> **Study text**:
Toilets are a nightmare. There’s lots of reasons for this.
Historic reasons - it’s not that long ago that flushing toilets were invented. For a lot of people, these toilets were outside. I am not that old (!) but lived in a house with an outside toilet once, simply because it hadn’t been modernised.
When toilets were inside workplaces, it could be just men’s, as that was the workforce.
Same with public toilets and those in venues. Womens were added later. As for trying to find space for when disabled toilets were introduced, this was more problematical. Even now, many places don’t have correct facilities that meet regs.for those that need accessible toilets. Standards change over time too - the original sizes of cubicles were based upon the space needed for a man to urinate.
Regulation and legislation reasons -
These are all founded on biological sex and the knowledge that mixed sex provision needs obvious design adjustments for privacy. Mixed sex provision was never seen as a solution or panacea. Single sex design in toilet accommodation is always superior in terms of health and safety. Trying to shoehorn mixed sex toilets into single sex designs doesn’t work.
Economic reasons - regulations such as Approved Document T (2024) talked about toilet refurbishments and new builds. This was because of the financial impacts. If you looked at the EHRC impacts, economics were looked at too.
Document T and M discuss toilets designs as being separate sex (as in washrooms etc), as do British Standards. Then unisex as a room option. This has been in place for decades. It becomes an issue when people don’t follow the rules. If everyone had followed these rules, they wouldn’t have a panic now.
Building control - a mumsnetter told me that the mechanism for checking building venues were following regs was privatised a while back. Many just did their own designs. A bit like academisation with schools. Previously, you would have been discussing regs with your local education authority. Now you had headteachers designing their own pupils’ toilets.
Schools are under certain exemptions so haven’t followed rules that others do. There is an argument they should have followed them but Education Estates really liked experimenting with mixed sex toilet designs. It is interesting this year’s designs from the Department of Education are very different.
What brought everything into focus was the FWS verdict. For everyone that’s messed about, (schools particularly), they are now finding out.

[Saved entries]
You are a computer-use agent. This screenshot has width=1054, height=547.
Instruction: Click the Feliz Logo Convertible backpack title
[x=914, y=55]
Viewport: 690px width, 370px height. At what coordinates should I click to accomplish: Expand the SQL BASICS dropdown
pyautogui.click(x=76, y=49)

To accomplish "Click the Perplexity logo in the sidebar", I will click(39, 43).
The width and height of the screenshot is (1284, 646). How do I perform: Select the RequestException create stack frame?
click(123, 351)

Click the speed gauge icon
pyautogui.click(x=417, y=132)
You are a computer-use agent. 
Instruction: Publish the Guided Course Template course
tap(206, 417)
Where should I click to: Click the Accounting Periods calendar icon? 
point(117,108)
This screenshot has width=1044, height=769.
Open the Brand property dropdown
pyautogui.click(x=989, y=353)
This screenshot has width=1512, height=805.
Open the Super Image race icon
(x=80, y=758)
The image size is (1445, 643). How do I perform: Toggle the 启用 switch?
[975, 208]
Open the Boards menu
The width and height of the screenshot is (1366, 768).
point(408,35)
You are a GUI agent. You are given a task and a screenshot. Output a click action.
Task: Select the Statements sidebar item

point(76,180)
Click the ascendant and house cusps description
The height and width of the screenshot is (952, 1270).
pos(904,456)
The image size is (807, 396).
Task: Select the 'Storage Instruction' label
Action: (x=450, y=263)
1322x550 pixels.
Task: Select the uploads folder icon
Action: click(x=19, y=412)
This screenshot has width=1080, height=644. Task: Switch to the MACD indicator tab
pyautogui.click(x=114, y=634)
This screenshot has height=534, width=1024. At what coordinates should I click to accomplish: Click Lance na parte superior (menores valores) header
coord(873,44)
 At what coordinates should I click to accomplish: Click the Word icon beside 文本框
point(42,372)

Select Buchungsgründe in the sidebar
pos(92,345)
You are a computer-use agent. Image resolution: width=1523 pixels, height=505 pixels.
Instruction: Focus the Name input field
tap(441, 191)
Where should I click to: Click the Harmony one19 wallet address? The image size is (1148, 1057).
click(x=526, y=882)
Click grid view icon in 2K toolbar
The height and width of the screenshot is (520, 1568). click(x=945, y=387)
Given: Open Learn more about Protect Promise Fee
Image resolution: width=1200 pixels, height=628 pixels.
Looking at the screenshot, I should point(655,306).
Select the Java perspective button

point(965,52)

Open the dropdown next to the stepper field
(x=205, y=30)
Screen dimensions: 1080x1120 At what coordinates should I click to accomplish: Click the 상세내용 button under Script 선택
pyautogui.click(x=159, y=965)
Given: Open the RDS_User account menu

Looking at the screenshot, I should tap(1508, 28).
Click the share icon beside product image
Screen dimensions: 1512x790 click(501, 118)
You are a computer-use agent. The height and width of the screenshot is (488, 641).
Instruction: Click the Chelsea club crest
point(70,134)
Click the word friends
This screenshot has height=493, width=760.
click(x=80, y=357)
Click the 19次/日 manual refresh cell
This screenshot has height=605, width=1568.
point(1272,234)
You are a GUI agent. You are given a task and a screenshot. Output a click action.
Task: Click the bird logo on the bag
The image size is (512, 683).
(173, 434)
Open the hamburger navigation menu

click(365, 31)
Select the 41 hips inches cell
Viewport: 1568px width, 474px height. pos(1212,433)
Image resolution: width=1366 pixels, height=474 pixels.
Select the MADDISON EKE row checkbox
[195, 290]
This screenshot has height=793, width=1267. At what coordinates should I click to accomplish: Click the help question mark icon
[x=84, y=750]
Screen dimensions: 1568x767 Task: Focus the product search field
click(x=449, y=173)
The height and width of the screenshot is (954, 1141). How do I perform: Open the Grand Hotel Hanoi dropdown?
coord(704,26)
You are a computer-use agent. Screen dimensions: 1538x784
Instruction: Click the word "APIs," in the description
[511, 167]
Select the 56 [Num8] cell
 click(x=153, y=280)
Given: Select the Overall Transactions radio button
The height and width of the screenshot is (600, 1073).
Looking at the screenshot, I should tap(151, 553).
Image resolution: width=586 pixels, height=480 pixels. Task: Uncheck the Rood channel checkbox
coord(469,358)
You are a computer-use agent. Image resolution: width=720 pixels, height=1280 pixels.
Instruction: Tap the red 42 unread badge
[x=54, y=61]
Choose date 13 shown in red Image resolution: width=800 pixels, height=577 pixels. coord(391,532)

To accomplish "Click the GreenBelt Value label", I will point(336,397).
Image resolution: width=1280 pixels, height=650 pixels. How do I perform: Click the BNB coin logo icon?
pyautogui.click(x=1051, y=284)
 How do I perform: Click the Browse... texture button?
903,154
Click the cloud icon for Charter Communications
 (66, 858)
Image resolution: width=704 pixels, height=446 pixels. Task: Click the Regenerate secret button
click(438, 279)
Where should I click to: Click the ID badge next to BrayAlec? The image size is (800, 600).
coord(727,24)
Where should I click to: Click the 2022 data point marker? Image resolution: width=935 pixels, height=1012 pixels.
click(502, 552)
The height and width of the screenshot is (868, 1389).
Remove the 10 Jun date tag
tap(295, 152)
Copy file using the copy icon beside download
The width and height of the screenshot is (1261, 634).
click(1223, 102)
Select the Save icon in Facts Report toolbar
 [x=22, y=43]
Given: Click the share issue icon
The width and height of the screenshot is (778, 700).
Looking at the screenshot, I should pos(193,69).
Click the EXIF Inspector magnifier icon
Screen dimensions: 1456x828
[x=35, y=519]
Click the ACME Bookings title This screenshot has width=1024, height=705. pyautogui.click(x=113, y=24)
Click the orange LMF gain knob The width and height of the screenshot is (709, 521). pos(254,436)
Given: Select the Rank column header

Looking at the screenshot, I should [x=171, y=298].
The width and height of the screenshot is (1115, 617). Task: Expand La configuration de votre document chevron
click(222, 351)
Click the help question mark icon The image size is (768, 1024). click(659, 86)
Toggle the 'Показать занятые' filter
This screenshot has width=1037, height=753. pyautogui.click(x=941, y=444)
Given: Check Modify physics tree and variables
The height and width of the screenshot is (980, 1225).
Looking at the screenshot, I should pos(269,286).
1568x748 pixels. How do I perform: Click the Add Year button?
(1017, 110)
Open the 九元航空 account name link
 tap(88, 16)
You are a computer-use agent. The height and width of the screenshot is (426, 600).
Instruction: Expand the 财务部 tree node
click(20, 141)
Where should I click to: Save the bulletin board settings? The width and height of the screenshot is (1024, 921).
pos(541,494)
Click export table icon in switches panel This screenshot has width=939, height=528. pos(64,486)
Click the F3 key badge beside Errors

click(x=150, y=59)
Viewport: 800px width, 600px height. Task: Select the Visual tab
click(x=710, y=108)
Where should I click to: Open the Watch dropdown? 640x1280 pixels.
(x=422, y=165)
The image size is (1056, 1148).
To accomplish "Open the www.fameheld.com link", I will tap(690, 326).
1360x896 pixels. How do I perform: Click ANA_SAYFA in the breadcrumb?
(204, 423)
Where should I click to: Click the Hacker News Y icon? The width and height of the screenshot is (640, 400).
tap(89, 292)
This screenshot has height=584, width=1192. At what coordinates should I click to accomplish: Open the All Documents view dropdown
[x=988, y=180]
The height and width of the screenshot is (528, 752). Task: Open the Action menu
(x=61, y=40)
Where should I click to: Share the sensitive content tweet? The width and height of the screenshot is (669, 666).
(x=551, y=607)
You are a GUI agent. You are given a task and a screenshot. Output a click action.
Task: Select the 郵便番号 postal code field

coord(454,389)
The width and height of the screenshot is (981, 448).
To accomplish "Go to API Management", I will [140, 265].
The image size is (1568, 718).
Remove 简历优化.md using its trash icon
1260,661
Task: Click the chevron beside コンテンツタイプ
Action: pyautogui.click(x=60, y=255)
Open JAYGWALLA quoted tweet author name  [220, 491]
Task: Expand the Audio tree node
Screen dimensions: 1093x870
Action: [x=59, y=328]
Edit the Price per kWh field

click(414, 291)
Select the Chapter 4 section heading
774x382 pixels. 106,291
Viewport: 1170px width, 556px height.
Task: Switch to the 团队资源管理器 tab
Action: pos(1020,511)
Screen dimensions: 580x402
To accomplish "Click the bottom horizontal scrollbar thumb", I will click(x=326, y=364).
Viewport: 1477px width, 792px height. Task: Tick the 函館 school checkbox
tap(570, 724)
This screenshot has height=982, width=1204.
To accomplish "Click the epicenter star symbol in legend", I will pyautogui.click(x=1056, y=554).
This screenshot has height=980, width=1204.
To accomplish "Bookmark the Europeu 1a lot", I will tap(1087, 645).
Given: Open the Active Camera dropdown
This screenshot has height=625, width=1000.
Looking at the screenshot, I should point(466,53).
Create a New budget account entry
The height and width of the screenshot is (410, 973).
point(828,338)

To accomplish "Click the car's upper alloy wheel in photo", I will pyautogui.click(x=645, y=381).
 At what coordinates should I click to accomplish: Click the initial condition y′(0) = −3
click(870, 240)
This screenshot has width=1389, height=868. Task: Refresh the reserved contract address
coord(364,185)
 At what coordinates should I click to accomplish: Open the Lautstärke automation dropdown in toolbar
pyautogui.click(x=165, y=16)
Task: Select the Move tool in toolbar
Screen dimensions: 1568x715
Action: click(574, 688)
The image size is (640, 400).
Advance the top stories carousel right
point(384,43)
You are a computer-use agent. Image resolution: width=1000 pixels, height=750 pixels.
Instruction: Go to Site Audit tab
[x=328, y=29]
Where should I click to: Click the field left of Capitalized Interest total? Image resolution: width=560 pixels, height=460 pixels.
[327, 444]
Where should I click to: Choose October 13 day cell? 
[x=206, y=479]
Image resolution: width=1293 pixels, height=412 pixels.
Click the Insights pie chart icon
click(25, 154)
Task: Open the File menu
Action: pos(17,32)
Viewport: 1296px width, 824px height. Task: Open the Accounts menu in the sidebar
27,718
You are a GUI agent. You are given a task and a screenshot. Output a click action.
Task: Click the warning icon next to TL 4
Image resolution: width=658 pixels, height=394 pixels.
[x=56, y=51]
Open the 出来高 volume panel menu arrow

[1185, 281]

> **Activity 1**: In the passage on toilets, what were the original sizes of cubicles based upon?
> **Activity 2**: Retype the part of the passage on toilets that opens with the words containing "Same with public" and closes with "man to urinate.".
This data stands apart from the passage on toilets.

> **Expected output 1**: The space needed for a man to urinate.

> **Expected output 2**:
Same with public toilets and those in venues. Womens were added later. As for trying to find space for when disabled toilets were introduced, this was more problematical. Even now, many places don’t have correct facilities that meet regs.for those that need accessible toilets. Standards change over time too - the original sizes of cubicles were based upon the space needed for a man to urinate.